A pediatric hospice/palliative care program is designed to provide medical and supportive care for children so as to maximize the family’s options for home care of a terminally ill child, prevent unnecessary institutionalization and minimize the long term ill effects of parental and sibling separation. The focus is to assist families of terminally ill children to lead a more normal life by providing support services. Although attention is on caring for the immediate and specific needs of the dying child, much of the efforts of the hospice/palliative care team is on helping siblings and parents/caregivers handle the effects of a child’s life-limiting illness. Counseling is a very important ingredient to the holistic approach in caring for dying children and their families.

Children with life-limiting illnesses and their families receive support services in their own homes. It is difficult to imagine a more stressful situation than the death of a child. Parents must face problems ranging from dealing with drastically burdened finances, remaining strong and stable for the child and any siblings, coping with the requirements of a job, and managing the mechanics of daily home life. It is easy to understand why many families dissolve under the burden. Yet, for the child, however inadequate the situation and however traumatic to the family, home care is superior to institutionalization. 

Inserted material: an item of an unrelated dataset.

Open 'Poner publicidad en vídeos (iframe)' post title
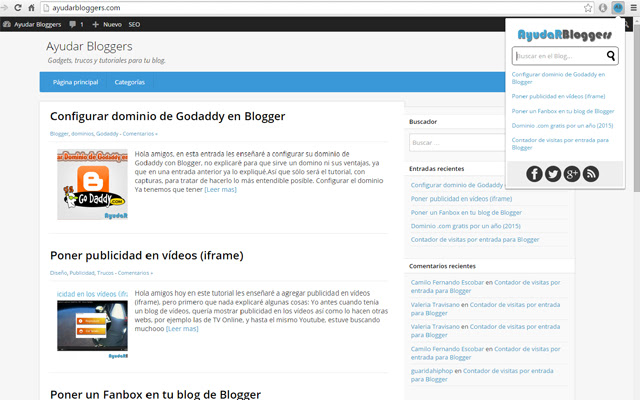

Parents have a socially skilled advocate to rely on in times of emotional need, or in times of uncertainty, or when they need an agent to represent their concerns and desires to the health system bureaucracy. Staff are responsible for assuring an integrated continuum of care. They communicate with other clinicians and interested parties involved with the case; developing and writing a plan of care, and then monitoring and re-evaluating the care provided. The program provides parents with the supportive care necessary to keep their children at home and maximize each child’s potential. Experts in the field have proven that consistent supportive care can increase a child’s potential, often dramatically.

The mission is to ease the trauma of a child’s illness or death, and to reduce the disabling effects of pediatric illness, loss, and bereavement on families. The health care services allow a child with a life-limiting illness to stay at home whenever possible. However, when a child is ill, we never forget that the entire family is affected. Families who have a child with a life-limiting illness experience a high level of stress, including emotional, social, spiritual, and financial pressures. This stress often becomes debilitating to the entire family, sometimes resulting in dysfunctional family dynamics, financial hardship, and divorce. Numerous studies cite a divorce rate of 75% in families where a child has died. When pediatric palliative/hospice care is provided, the marriage failure rate is less than 20%. 

To help families cope, pediatric palliative/hospice care offers a broad range of services to address the physical and emotional needs of the child as well as the multidimensional needs of the family. It is a comprehensive system of care for children with life-threatening illnesses and their families from the time of diagnosis, with hope for cure through bereavement follow-up if cure is not attained.